If the import of Fahlstrom’s work to him, in itself, or to any class of observer is as a “mirror” of aspects of contemporary existence, the reflection is obscure for several reasons. First, Fahlstrom’s choice of images to symbolize these things are already symbols themselves (e.g., comic book violence) and, if they are not actually abstracted from their comic strip source, they are contrived to appear as though they were. In this way, the experience presumably being dealt with is apprehended only through at least two intermediate steps, each of which muffles and distorts, rather than dilates upon it. The analogical possibilities of form, subject, and symbol with which Fahlstrom deals are prevented from forming any poetic metaphor by the same factors of obliquity and indirection.
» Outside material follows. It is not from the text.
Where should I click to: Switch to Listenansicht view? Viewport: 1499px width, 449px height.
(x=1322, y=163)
Fahlstrom’s practice of having adjustable parts that may be shifted about is perhaps the expression of his desire, or even his dare, that the observer might be able to do better with the elements given.

Fahlstrom as private and hermetic mythologer or narrator presents similar problems of expressive focus, from either the artist’s or the observer’s viewpoint. No matter how intricate the images or their sequence, it can only be a matter of time until it is clear that all possible combinations and permutations lead to the same nullity of invested meaning. And, if some or any of the images are engrossing separately, they must inevitably compromise the meaning and coherence of the larger configuration of which they are presumably a part. When this is the case (as it is in every such work except the K(razy). K(at). pieces, where there is a preexistent subject to which we may and must refer) Fahlstrom at least forces an issue, albeit a not very interesting one: we must either recognize and accept that the artist cannot, or does not, wish to stimulate the fantasy with evocative bits of imagery (for the reasons given just above) or we must pretend that we do “get it” and so affect a smirking sympathy for those who cannot make head or tail of the presumed invented subject.
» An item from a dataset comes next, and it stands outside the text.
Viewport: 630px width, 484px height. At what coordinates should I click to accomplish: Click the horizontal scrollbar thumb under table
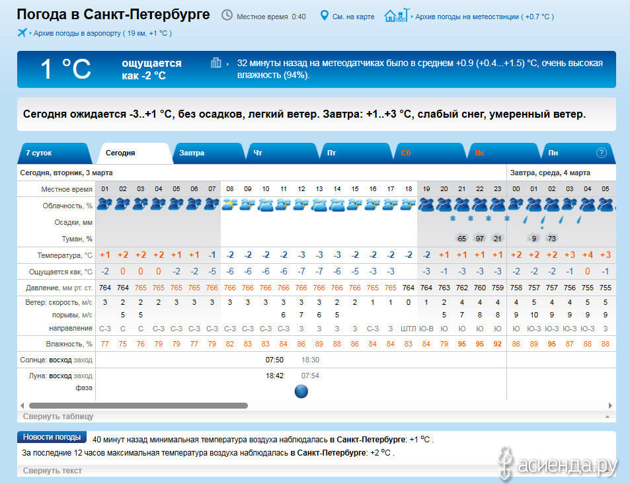tap(138, 405)
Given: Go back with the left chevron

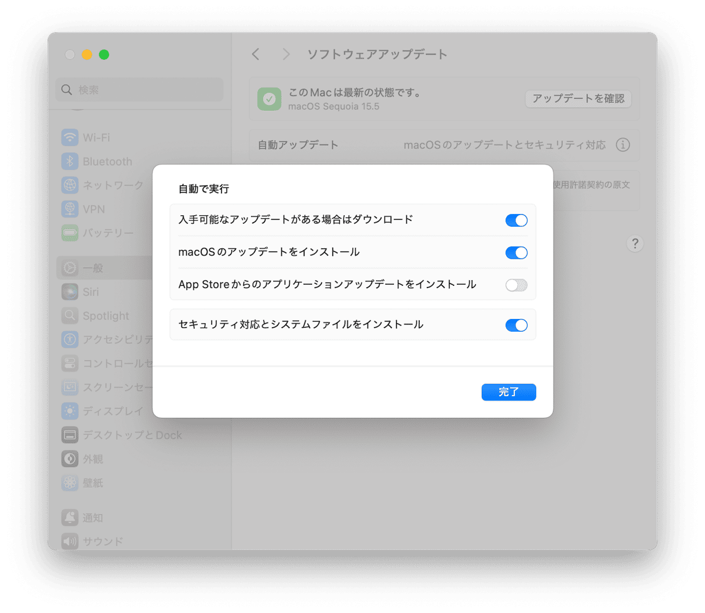Looking at the screenshot, I should click(x=256, y=55).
Now if Fahlstrom is concerned, for himself or us, with felicitous inadvertencies in images he finds and uses, images he makes and uses, or in the nuttiness of the works as entities, or even all his work as a whole, one can only conclude that his idea of serendipity encompasses a very great deal that is commonplace and dull, in or out of any artistic context.

The possibility remains, I suppose, that the three aspects of Fahlstrom’s work discussed here together form some esthetic entity. It is at this point that the artist’s activity and products are considered together, since the amount of material on view here speaks for quite a bit of certain kinds of activity by, or at least under the direction of the artist. The tandem is then the obscured and blurred reflection of modern life, the completely closed or possibly nonexistent private myth or narrative, and the possible attractions of the things themselves, as objects. Considering the diffuseness and wooliness of the first, the real and/or potential swindle of the second, and the common ticky-tacky of the last, it is difficult to weld these three faces of Oyv into a coherent artistic identity, however multifaceted. The only way is to maunder on portentously about “alienation,” “anti-art,” the schism between creation and perception, and the high moral value of meaninglessness as an artistic credo. Perhaps all this is to the point, but if the artist’s sensibilities are numbed and numbing, and his production shows more stamina than comprehensibility, then his function in the broadest sense blends imperceptibly at the edges with the meretricious.

The gap “between art and life” has been closed by a Procrustean lopping off of extensions of the sensibility. The Surrealist device of an intentional derangement of the sensibility sought to recombine the elements of existence into different, alternate perceptive modalities, and Fahlstrom’s collage techniques and uses of photographic images derive from this practice. His aim, however, seems not to be the revelation of new orders of experience or poetic enlargement of familiar ones, but a short-tempered and gratuitous insistence that graphorrhea constitutes a metaphysical position.